16 May 2017 Two-thirds of internally displaced Ukrainians are struggling financially; many without even enough money for food, according to the latest report by the United Nations migration agency on the situation in the crisis-torn country.
In its report National Monitoring System on Situation of IDPs in Ukraine, the International Organization for Migration (IOM), reveals that on average, income per internally displaced person (IDP) in Ukraine is 1,991 Ukrainian Hryvnia – or $75 per month, approximately $2.50 per day. While a loaf of bread costing about 0.40, some 21 per cent are surviving on less than $2 a day.
“Lack of support in finding relevant solutions for IDPs and returnees hinders their integration and creates dependencies on government and aid organizations,” said IOM Ukraine Chief of Mission, Manfred Profazi, in a press statement.
As of April, Ukraine’s Ministry of Social Policy has registered some 1.5 million IDPs since 2014. Since the beginning of the crisis in Ukraine, IOM has provided support to some 138,000 conflict-affected people. Its current focus lies in providing income opportunities for IDPs and conflict-affected populations, and facilitating social cohesion, recovery and peacebuilding.
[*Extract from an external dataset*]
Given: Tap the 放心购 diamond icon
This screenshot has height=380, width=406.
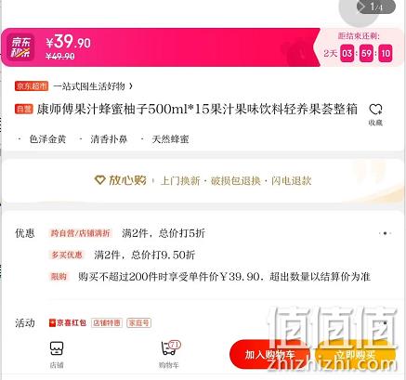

On a positive note, the level of employed IDPs has increased slightly, from 35 per cent in March 2016, when the first IOM survey was conducted, to 42 per cent currently. However, when compared to the situation before displacement, employment levels remain quite low – approximately one third of those working before the conflict remain unable find a new job.
Other problematic issues are living conditions and payment for rent and utilities. Two thirds of IDPs dwell in rented housing, while one fifth stay with relatives or host families. Only one per cent of people in the Government-controlled part of Ukraine live in their own home.
The survey shows great uncertainty about the future. A quarter of IDPs say they will never move back to their places of origin. Thirty-nine per cent would like to return when the conflict is over. Another 17 per cent said that they may consider returning in the future.
“With the National Monitoring System, IOM aims to assist the Government in improving its knowledge about the situation and the needs of IDPs, continued Mr. Profazi. “We want to highlight emerging trends so that the Government can better develop evidence-based policies to address IDPs’ needs.”
At the joint presentation of the survey in Kyiv, Deputy Minister of Temporarily Occupied Territories and IDPs, Heorhii Tuka, stressed the importance of data collection and IOM’s expertise in shaping strategy and planning practical steps to support the well-being and integration of IDPs.